Now we were living in Ojai. We had moved there for the perfect place to raise our darling baby girl “Carlen” ( named after my dad “Billy Carlen”), we loved it there, it was so beautiful we had ponies and rabbits and dogs and cats hamsters you name it. We had a great life there. My husband was very successful. I was a mommy, and this is what I do all day. I was still coaching and clients were driving to Ojai to see me for sessions and I did phone sessions and all. But something happened.

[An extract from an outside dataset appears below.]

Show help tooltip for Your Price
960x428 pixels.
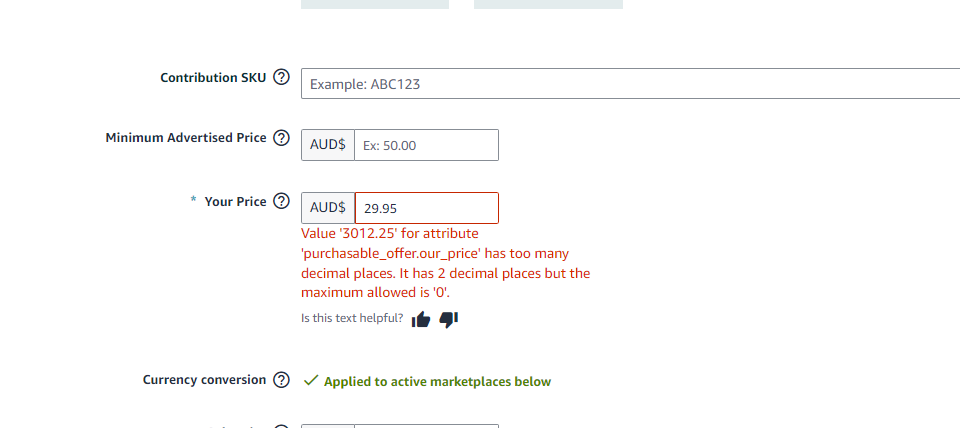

I went to this movie. It was called “In the Bedroom” with Sissy Spacek and Tom Wilkinson. And it wasn’t Sissy that did it, it was Tom. His performance was so incredible to me, that I leaned over in the movie theater to Biff, and I whispered, “I have to do it again.” And he said, “What honey?” And I said, “I have to act again.” And he went, “Oh no.” Because he knew what that meant. And that meant we can’t live in Ojai anymore.
So that’s what we did, sold it all and moved back to LA and it wasn’t so easy to get back into the business part of it. Like, I was old now, you know? I was 50. It was like no one’s going to let me back in the game. All those women in L.A, who was 50, they had never left those agents. I went back to my old agent and they were like, ‘you left.’ It was like I was being punished or something. But basically, I get it now. They couldn’t get them to work so why would they take me on. When you are over 40 in Hollywood you are invisible. So they’re just not going to bring me on.
Then I thought, well, I’m going to do it anyway, I guess I have to find a place to do it. And there’s no HB Studio here, you know? And I didn’t want to take classes. And I thought, I should go to the Actors Studio…and then I didn’t really want to do that either, I’m telling you the truth. I really didn’t want to be rejected. I really didn’t. So I thought, I’ll go and audition for a theater company. And I went an auditioned for all of these theater companies and I got into them and then a movie star client I was coaching asked if I would help out this younger woman. And I said, doing what? And she said she’s doing an audition scene at The Actors Studio. And I said, oh, okay. And I did because she had been a client for many years and she wanted me to help her friend. And I started working with her on this scene, but I didn’t really want to do it. It was a Paddy Chayefsky scene, from “Middle of the Night”
She played Betty and I was her Mom; she would come to my house in my little studio, where I coached people for rehearsals. But I wasn’t coaching her; I was just acting with her. And I remember I cut out all of my lines. This is just so funny to me that I never wanted to audition so I just cut all my lines. And I would turn my back to the fourth wall (audience). Something about all this, I think I just didn’t want to be rejected. And at the last minute, my movie star client that got me into all this had gotten us a director.
I said, “A director?” She said, “yes, and we’re going to go to a theater and rehearse. “ I went, “Oh, Shit…” And then it all changed. Once I heard there was going to be a director, I went, ‘Oh, I have to get the right shoes.’ This is because Uta Hagen always taught us that you can not play these parts like Blanche in tennis shoes. You can’t do it. She had taught me that. I had to get shoes. And the character worked at a bakery so I need to go to Thrifty to get those kinds of shoes that look like work shoes. I was obsessed now, with aprons and all this stuff I needed. And now I’m really going to do it even though I’m not going to change my one line but I was like all over it.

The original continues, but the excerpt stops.